Etap drugi: Miody testowe
I tu chyba także sukces. Z 5 testowych smaków w pierwszej lidze są trzy: Wit-Honey, Daktyle i Żurawina. Pozostałe: Arcydzięgiel i Rokitnik są już takie sobie tj. nie są mega-giga wypasem a po prostu inne i także smaczne. Na pewno furorę robi Wit-Honey. Miód ten początkowo miał być testem na użycie kolendry w miodzie ale po 3 dniach fermentacji doszedłem do wniosku, że zrobię z niego miodowy odpowiednik WitBiere czyli dodałem skórki z pomarańczy i skórki z cytryny. No i okazało się to strzałem w 10.
Podsumowując: Do jesieni mam cydrów do oporu. Miodek w wersji Wit-Honey trzeba powtórzyć w większej ilości.
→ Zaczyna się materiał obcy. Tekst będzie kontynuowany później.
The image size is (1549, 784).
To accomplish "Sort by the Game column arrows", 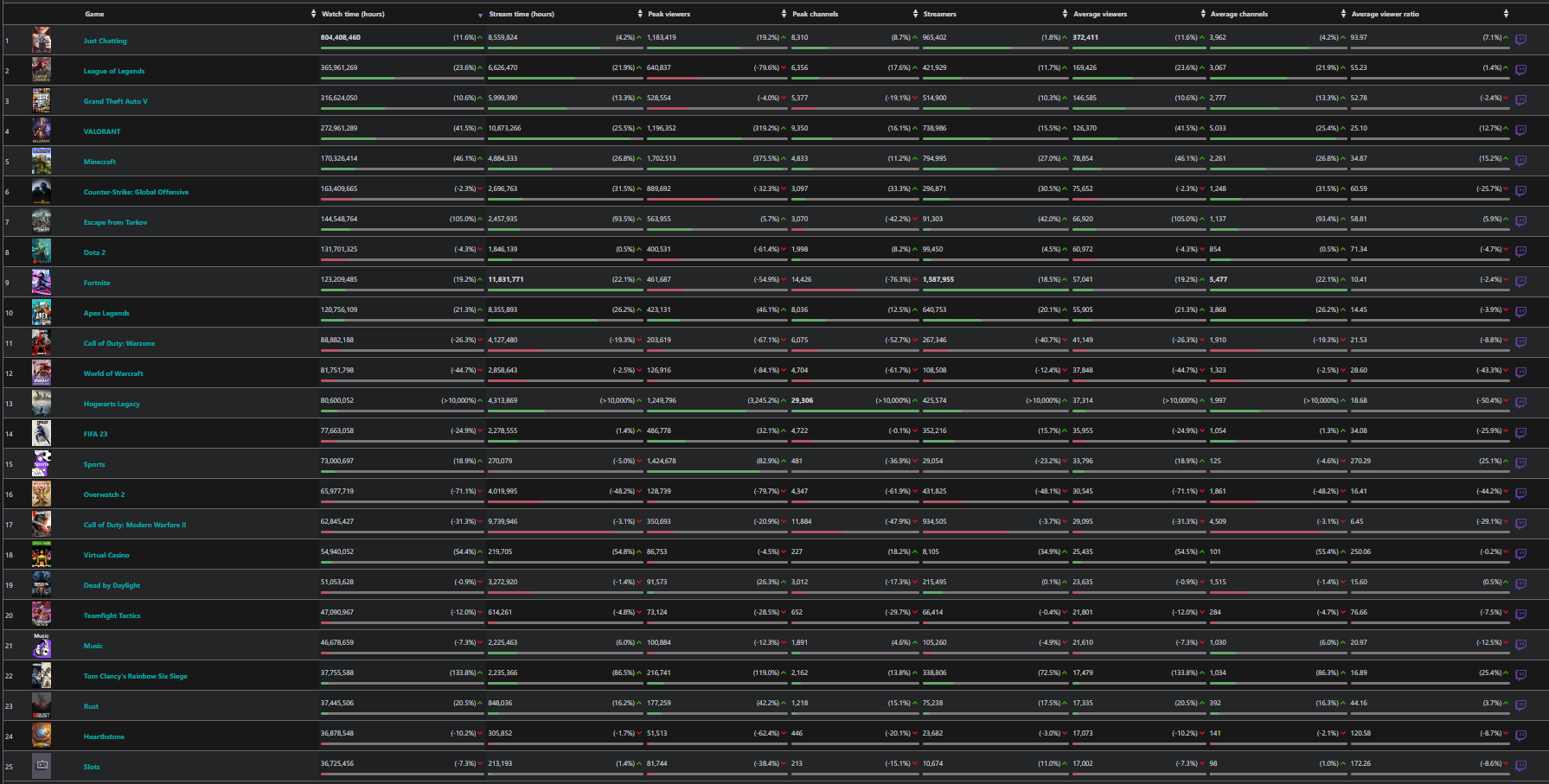I will pyautogui.click(x=313, y=14).
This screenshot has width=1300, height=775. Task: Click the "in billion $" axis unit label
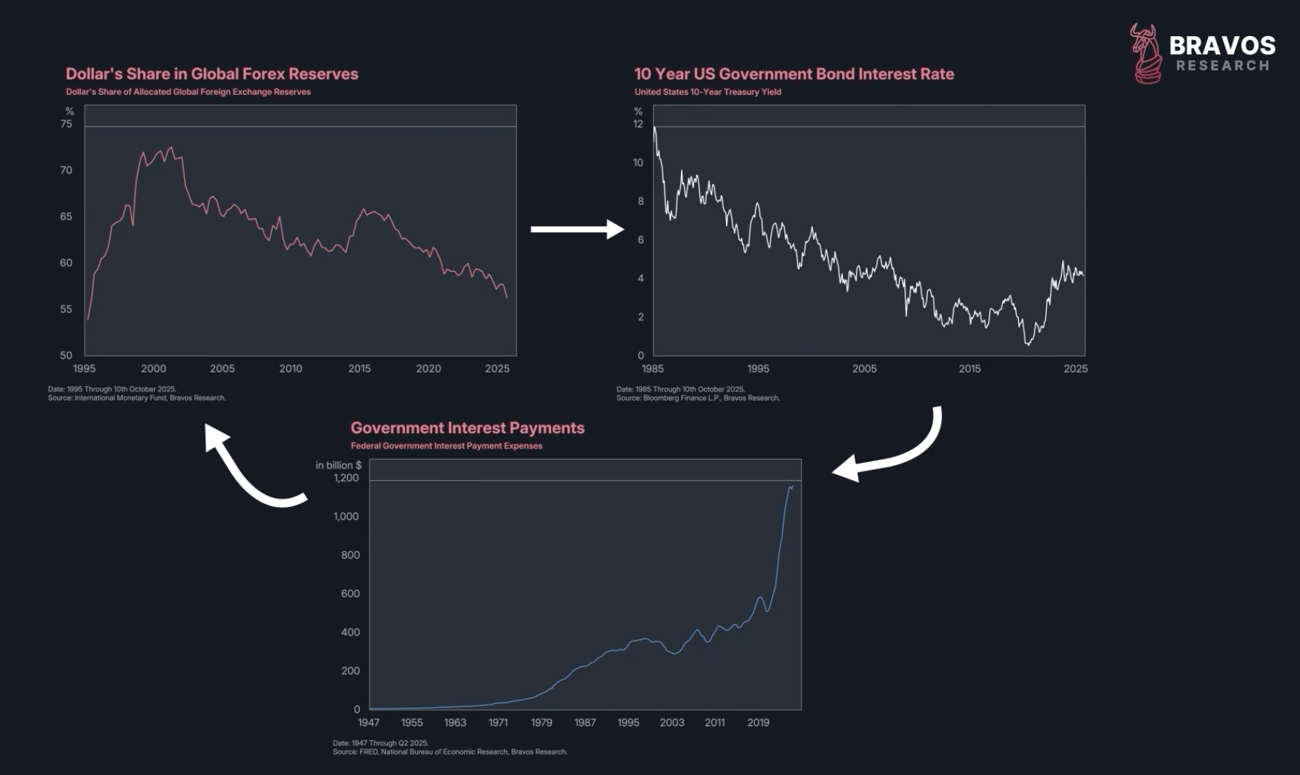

Jednego cydru i Wit-Honey to bym chętnie spróbował 🙂 Jest takowa szansa?? 🙂
Pewnie, że jest 🙂 Odbierzemy po sztuce na Starej Warszawskiej 🙂
Hehehe, no raczej 🙂
Spoko – powiedzcie kiedy 🙂
Miodki jeszcze w leżakowni są a nie we flaszkach… ale możemy coś wymyślić 😀
Coś pomiędzy świętami a Sylwestrem 🙂
Za cydr brałem się dwa razy. Ani razu nie wyszedł, więc gratuluje cierpliwości i doświadczenia 🙂 Chyba jednak łatwiej mi idzie z piwem. Przy sokowirówce z małym wlotem robienie cydru to prawdziwy koszmar. Z prasy idzie dużo lepiej, ale prasa to wydatek kilku stów..
Ja po pierwszej turze 30 kg jabłek zakupiłem tanią sokowirówkę z szerokim wlotem. Szkoda się męczyć…
wystsrtowałem z cydrem jabłkowym na początku grudnia dodając do soku jedynie drożdży cydrowych. Pytanie, kiedy cydr będzie gotowy? W tej chwili mam kożuch z drożdzy.